Tax Cuts Don't Lead to Economic Growth, a New 65-Year Study Finds  - aarghh
http://www.theatlantic.com/business/archive/2012/09/tax-cuts-dont-lead-to-economic-growth-a-new-65-year-study-finds/262438/
======
curt
Please know that in periods of "high personal tax rates" business owners
declared their income through their companies thereby lowering their tax
rates. You would have a company car, company vacation, company dinners, you
can even make it company policy to pay for the employees children college
education, etc... This is the same reason any comparison of income equality
over time is meaningless. Since income was declared through different avenues.

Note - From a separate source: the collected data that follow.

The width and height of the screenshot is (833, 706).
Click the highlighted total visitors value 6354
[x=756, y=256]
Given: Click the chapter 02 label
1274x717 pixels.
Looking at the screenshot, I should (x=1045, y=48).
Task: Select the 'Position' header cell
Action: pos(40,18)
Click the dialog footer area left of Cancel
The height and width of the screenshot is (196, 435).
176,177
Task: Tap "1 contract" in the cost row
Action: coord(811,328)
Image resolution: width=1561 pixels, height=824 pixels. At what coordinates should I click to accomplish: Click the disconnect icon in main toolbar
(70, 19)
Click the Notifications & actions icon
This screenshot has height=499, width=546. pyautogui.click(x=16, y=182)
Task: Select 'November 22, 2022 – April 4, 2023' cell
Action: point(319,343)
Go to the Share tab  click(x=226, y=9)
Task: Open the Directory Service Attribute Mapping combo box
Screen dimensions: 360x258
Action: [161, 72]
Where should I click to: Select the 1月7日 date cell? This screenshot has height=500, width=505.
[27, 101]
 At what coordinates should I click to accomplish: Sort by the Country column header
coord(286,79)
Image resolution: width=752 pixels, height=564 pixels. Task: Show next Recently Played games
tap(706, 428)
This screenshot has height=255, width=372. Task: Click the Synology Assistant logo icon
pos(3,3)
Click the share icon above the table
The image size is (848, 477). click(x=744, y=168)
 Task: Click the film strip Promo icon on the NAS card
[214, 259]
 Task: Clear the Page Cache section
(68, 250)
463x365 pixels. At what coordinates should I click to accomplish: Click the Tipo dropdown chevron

To understand the tax implications of economic growth you have to look at the
tax payments as a percentage of GDP as well as compliance costs. In the US tax
payments have held steady at about 18% of GDP since WWII until recently.
People hunt for loopholes no matter what. But when rates are low you don't
have to look for loopholes, so you can deploy your capital more efficiently.
Thus generating economic growth. This is why tax cuts often stimulate large
economic booms. Capital that was sitting in say tax-protected muni bonds will
move into the market and be deployed for business expansion and thereby
hiring.

There's so much evidence to the contrary of this article, even Obama's own
counsel of economic advisories share the view that tax cuts stimulate economic
growth. Christina Romer, his former advisor wrote a paper on the subject. What
they do is look at country around the world to collect more data points for a
better regression analysis.

Also note that when you say "tax cuts", not all tax cuts are made equal. For a
tax cut to be effective it needs to change long-term behavior. So credits and
such have a near zero or negative effect while rate cuts have a positive
effect. The most beneficial being capital gain rate cuts (ie every time they
have been cut, revenues from the tax have increased), corporate, and then
final income tax rate cuts.

-Really going to down vote me without refuting any of what I said.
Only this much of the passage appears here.